Conscientiousness is one of the five traits of the Big Five personality theory. A high score on the conscientiousness scale suggests that the conscientious person is well organized, orderly, careful, persevering, prudent, circumspect, and non-impulsive. Conscientiousness is strongly associated to measures of successful achievement in academic and occupational domains (Little, 2016, location 615).
Those scoring low on the conscientious scale often appear disorganized, spontaneous, careless, imprudent, and impulsive.
Conscientiousness and Predictable Environments
Conscientiousness thrives in predictable and well-ordered environments. The exactness of effort and reward fits well with conscientious planning and organization. Exactness is attractive to the conscientious personality. The academic life fits this perfectly, especially in fields of study where success is very objective—engineering, accounting.

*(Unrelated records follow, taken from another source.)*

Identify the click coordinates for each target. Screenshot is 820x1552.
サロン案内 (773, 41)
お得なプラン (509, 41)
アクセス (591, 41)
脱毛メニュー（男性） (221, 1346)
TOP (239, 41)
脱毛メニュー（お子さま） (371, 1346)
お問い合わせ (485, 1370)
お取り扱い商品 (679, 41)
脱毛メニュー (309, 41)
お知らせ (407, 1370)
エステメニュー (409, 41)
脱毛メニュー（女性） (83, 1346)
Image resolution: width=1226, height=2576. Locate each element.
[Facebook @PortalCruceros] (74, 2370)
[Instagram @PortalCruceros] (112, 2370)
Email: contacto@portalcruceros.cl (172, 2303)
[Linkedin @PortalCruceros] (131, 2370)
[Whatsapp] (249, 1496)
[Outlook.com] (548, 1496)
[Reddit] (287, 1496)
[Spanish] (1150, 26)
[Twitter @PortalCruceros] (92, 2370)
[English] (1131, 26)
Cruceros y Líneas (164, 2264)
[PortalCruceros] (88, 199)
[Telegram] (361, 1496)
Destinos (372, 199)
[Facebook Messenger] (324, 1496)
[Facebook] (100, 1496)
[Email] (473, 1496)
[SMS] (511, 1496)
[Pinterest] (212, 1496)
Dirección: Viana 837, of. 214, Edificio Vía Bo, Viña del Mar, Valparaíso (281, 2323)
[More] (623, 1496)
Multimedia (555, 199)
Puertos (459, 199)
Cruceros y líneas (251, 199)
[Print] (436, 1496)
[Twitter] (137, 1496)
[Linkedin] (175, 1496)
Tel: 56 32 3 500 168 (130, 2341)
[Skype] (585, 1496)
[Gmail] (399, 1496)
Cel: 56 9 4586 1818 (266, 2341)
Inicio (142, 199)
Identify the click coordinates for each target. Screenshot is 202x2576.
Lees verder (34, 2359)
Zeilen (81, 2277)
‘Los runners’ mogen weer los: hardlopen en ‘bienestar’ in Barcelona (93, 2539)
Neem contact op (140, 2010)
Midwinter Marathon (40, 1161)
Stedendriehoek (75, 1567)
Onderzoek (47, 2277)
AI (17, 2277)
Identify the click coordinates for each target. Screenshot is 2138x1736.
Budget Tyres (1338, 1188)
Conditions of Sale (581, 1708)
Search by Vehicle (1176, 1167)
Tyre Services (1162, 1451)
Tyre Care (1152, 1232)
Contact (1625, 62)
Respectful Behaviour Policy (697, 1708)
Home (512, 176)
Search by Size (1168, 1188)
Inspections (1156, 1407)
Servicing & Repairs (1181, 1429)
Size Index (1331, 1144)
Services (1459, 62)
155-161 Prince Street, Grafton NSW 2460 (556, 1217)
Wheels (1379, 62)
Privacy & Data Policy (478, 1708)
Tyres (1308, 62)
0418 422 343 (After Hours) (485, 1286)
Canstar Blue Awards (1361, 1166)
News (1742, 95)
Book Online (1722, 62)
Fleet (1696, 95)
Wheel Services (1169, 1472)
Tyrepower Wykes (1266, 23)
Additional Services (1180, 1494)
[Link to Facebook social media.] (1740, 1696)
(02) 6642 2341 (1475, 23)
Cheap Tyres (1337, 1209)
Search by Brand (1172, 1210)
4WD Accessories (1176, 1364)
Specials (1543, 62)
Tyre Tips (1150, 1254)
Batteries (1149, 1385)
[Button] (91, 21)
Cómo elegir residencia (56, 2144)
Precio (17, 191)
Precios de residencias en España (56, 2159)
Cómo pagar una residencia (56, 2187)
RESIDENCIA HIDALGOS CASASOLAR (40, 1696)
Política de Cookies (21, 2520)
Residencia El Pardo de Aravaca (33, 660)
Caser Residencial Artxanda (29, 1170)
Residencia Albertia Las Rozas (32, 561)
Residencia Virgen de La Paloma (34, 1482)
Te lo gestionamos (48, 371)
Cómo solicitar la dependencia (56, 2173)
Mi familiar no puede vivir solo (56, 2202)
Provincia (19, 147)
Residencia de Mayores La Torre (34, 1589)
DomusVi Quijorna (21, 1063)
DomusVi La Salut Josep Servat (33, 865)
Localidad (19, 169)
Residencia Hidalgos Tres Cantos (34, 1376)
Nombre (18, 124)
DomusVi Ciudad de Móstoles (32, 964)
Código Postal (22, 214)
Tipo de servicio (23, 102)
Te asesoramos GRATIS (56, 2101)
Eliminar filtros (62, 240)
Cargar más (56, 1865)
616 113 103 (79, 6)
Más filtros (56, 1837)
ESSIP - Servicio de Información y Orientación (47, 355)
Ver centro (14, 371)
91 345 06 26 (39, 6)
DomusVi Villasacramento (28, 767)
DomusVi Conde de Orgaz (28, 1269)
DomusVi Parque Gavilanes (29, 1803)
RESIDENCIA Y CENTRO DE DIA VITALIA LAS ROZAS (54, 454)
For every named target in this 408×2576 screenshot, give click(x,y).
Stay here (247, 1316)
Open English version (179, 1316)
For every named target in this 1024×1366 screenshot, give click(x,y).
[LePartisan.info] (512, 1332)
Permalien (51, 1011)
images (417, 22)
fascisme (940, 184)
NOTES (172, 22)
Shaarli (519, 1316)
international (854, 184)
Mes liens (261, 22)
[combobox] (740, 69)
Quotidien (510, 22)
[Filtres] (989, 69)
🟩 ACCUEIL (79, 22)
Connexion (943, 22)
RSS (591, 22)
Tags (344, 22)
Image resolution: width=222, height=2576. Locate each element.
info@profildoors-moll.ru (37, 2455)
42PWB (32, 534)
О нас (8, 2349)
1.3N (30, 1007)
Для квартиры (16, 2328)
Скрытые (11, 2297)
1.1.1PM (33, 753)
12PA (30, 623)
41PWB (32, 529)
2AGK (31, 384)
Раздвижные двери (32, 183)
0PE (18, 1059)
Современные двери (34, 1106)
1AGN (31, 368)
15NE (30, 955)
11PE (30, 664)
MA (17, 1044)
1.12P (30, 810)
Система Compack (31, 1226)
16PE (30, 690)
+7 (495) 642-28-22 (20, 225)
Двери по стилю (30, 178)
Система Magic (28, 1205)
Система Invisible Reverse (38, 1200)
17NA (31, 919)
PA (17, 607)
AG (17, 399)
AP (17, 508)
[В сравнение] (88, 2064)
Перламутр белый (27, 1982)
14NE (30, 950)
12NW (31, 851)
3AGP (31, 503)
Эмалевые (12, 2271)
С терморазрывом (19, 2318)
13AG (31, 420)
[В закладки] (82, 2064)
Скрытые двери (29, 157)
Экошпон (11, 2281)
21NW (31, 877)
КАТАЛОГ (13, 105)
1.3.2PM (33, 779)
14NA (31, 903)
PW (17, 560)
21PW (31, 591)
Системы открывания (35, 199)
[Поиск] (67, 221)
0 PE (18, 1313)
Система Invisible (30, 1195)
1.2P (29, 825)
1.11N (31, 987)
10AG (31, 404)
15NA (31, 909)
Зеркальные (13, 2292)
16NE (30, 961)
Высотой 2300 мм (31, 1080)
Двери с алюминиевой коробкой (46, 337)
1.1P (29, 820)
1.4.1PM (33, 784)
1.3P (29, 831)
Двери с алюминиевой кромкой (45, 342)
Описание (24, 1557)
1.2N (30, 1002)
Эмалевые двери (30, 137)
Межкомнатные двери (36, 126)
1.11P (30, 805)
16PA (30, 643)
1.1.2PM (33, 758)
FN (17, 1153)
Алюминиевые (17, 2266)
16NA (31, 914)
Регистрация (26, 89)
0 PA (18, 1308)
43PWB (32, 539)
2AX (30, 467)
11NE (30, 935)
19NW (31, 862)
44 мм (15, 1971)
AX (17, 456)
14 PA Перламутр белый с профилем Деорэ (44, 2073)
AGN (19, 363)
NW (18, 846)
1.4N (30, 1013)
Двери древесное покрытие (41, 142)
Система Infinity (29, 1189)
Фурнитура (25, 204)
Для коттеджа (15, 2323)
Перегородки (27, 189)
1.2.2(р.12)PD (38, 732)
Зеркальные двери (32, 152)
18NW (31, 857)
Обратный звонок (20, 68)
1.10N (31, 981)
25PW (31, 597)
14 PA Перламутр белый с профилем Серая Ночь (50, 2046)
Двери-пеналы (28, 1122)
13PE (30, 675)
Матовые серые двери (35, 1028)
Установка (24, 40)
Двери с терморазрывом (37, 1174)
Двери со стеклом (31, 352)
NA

However, life challenges that are less exact, with imperfect equations for success can create heightened anxiety. Just winging it frightens those scoring high in conscientiousness. High conscientious types prefer a list they can check off as they complete identifiable tasks.
Brian R. Little PhD., an internationally acclaimed scholar and speaker in the field of personality and motivational psychology wrote, “the ability to persist in projects and tasks that require committed pursuit and timely completion come easily to highly conscientious people.
However, if an environment is chaotic, unpredictable, and fast paced, it is possible that conscientiousness could be maladaptive. In such environments the less conscientious person might be better able to orient away from routine activities, to attend to sudden intrusions, and to change direction with alacrity” (2016, location 636).
In extreme, conscientiousness may lead to perfectionism and obsessive-compulsive tendencies.
A person scoring high in conscientiousness are likely to have the following traits:
Is Conscientiousness Learned?
Like most aspects of human existence, we are an intricate mixture of biological propensities and environmental influences. Our genetic structures interact with environmental exposures. Conscientiousness is no exception. As a result, we are biologically programmed towards more or less conscientiousness then experience sharpens or dulls the propensities. Little states that “there is clear evidence that each of these dimensions of personality has a genetic component accounting for roughly 50 percent of the variation between people on each trait” (2016, location 598).
A 2021 study on sensory processing sensitivity (SPS) found a correlation between SPS, largely a biological condition, and the Big Five personality trait Neuroticism (Yano, Kase, & Oishi, 2021). Perhaps, we may never accurately assess the exact percentages of nature and nurture impact. However, we should all agree that both biology and environment have a significant impact on personality traits and behavior.
A Few Words by Psychology Fanatic
Personality studies are enlightening, giving insights into our oddities and strengths. Yet, measurements, such as personality traits, also are limiting. We are complex beings. Hence, we should use information from these studies, identifying weaknesses to strengthen, and strengths to exploit.
Personally, conscientiousness is not one of my strengths. The occasional misspelled word and repeated grammatical errors shocks and bothers the conscientious readers. I work on these imperfections. My low scores in conscientiousness, however, benefits other areas in my life. In a few of my professional assignments, I teamed up with conscientious workers. Consequently, they meticulously worked on intricate projects while I pushed through larger quantities of work. Our strengths and weaknesses blended well.
In many blogs and articles on conscientiousness, I noticed that “self-motivation” was often cited as a trait of conscientiousness and citing that motivation was lacking in those scoring lower in the trait. However, I certainly have met many highly motivated, hard driven, disorganized workers. Their desks are a mess, thoughts chaotic, but produce at a high level. Perhaps, they could be more efficient but their work ethic is impeccable and value to the work force irreplaceable.
Little, B. R. (2016). Me, Myself, and Us: The Science of Personality and the Art of Well-Being. Public Affairs; Reprint edition.
Yano, K., Kase, T., & Oishi, K. (2021). The Associations Between Sensory Processing Sensitivity and the Big Five Personality Traits in a Japanese Sample. Journal of Individual Differences, 42(2), 84-90.